Another useful tool is Google reverse image search, which lets users check if a picture has previously appeared elsewhere.
“If you can see the same images are associated with another address at another location then it’s most likely a scam,” Ha aggiunto.
Holiday refund scams
Refund scams are particularly easy to fall for because it’s exciting to think you may be getting your money back after a cancelled flight or holiday.
Maskall said: “It can be really stressful, and this scam triggers the hope that these websites are going to make your life easier and get you your money back.”
Criminals use these opportunities to defraud people in a number of ways such as phishing emails, spoof calls or social media adverts.

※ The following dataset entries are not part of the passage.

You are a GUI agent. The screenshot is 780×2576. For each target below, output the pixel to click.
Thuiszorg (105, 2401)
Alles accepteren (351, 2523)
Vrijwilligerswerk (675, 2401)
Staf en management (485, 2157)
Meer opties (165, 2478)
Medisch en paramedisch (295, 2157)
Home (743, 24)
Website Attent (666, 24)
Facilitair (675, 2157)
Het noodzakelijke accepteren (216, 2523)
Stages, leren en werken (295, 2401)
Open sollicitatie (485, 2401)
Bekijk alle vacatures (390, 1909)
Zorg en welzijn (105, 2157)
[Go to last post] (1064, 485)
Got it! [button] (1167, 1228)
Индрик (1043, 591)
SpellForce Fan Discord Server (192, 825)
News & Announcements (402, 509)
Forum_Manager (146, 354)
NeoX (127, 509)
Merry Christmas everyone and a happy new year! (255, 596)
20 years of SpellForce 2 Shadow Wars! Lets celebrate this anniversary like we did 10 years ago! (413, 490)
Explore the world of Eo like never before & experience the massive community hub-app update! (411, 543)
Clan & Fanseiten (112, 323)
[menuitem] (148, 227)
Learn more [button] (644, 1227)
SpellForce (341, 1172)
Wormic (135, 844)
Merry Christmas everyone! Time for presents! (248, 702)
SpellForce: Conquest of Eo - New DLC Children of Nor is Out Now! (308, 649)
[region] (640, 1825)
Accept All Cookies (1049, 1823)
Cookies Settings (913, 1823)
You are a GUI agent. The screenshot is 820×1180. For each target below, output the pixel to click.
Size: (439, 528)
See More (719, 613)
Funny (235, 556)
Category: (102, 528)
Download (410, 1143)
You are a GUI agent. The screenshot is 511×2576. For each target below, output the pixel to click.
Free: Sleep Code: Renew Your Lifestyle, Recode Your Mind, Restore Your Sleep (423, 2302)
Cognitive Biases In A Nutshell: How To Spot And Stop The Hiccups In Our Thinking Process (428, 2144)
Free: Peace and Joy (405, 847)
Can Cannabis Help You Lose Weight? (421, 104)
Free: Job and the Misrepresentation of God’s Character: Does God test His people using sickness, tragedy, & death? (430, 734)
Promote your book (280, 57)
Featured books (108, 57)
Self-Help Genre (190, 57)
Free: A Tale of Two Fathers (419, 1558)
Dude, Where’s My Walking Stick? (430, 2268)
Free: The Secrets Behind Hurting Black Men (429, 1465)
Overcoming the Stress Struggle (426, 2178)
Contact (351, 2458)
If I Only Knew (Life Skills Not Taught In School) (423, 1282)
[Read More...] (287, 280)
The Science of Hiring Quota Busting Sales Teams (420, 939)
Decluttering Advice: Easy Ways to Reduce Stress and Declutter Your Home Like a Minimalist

If you are due a refund, it ‘s best to stick to the official channels and go through the company you booked with.
Be wary of going through third parties – even if they do get your money back, they’ll likely take a big chunk of it as commission for their services.
“Doing your due diligence checks to make sure you are dealing with the actual organisation responsible for your booking,” said Maskall.
To make refunds easier in the first place, try to book holidays through reputable travel companies that are members of a trade body such as ABTA or ATOL.
If you think you may have been a victim of a scam, contact your bank immediately and report it to to Action Fraud.
Here are some other scams you should be aware of while on holiday including fake staff, secret menu prices and dodgy tickets.